I have a number of e-mails asking me what I think of the new documentary and charges against Michael Jackson. They're asking me because they know I worked with the man (boy?) for a while on a never-happened Michael Jackson cartoon series. My first response is that I haven't seen the doc yet. It waits on my TiVo until such time as I can work up any enthusiasm to delve into that topic.
And the second response is that I didn't know the boy (man?) that well. I met with him at his Encino home about six times and in all those times taken together, I was alone with him for under three minutes. I was not even supposed to be allowed that but his various associates were occasionally called away briefly from their bubble-minding duties.
With or without them in the room, it was like being allowed in to see the Young Prince in his castle where he was carefully guarded by these folks who made a lot of money from their association with him. I did not feel like he was a prisoner…or if he was, it was clearly a self-imprisonment. Before I met with him each time, someone briefed me on topics I was not to mention.
In one case, he'd gotten a bad review in the L.A. Times and he was not to know of it. Another time, I was not to bring up Johnny Carson's name and if Michael did, I was to reply, "Oh, I never watch him." There was no explanation what that was about. A general caution was that if Michael suddenly got the urge to work on a song for the next album, my meeting was over and I was to be off the premises within seconds to allow him to go write.
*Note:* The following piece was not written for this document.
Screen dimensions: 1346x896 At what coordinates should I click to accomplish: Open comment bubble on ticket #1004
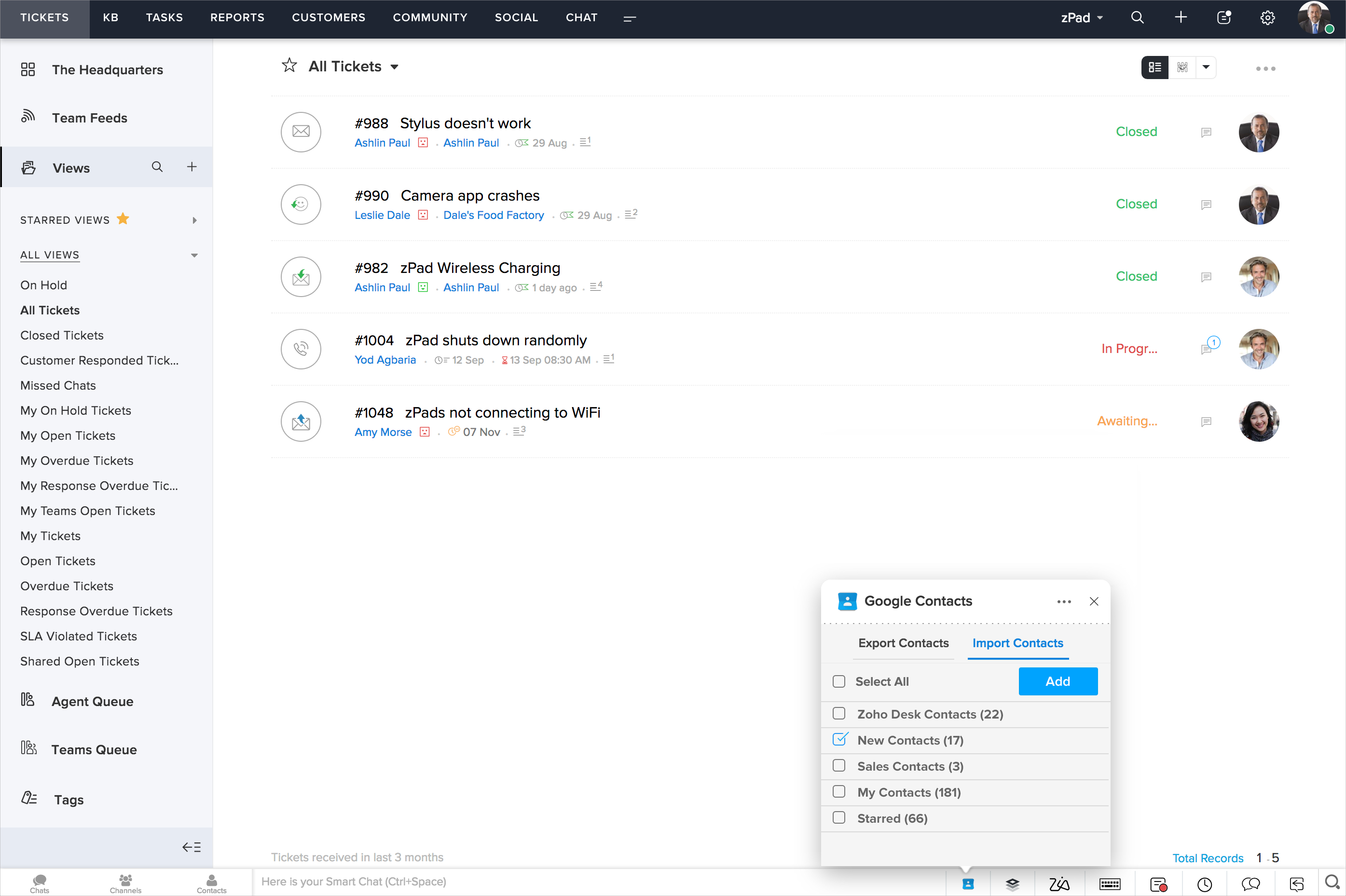pos(1207,349)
In a way, it reminded me of books I'd read about Howard Hughes, who had built walls around himself and then had what insiders called "The Mormon Mafia" keeping him voluntarily penned within them. In the long run, it was to his own detriment. When you have your very own reality plus that kind of money, you can do that to yourself.
As Michael said and did things that caused some to think he was a child molester, I found myself wondering if he'd allowed anyone at all into his world who could tell him how many potential legal problems he was creating for himself and how bad he was making himself look. Even if you gave him the benefit of every doubt and assumed he was innocent of all the pedophilic charges made against him, he was still doing something very self-destructive.
As I said, I haven't been in the mood yet to watch the documentary. What I've been hearing about it though makes me feel it makes that self-destruction pretty complete.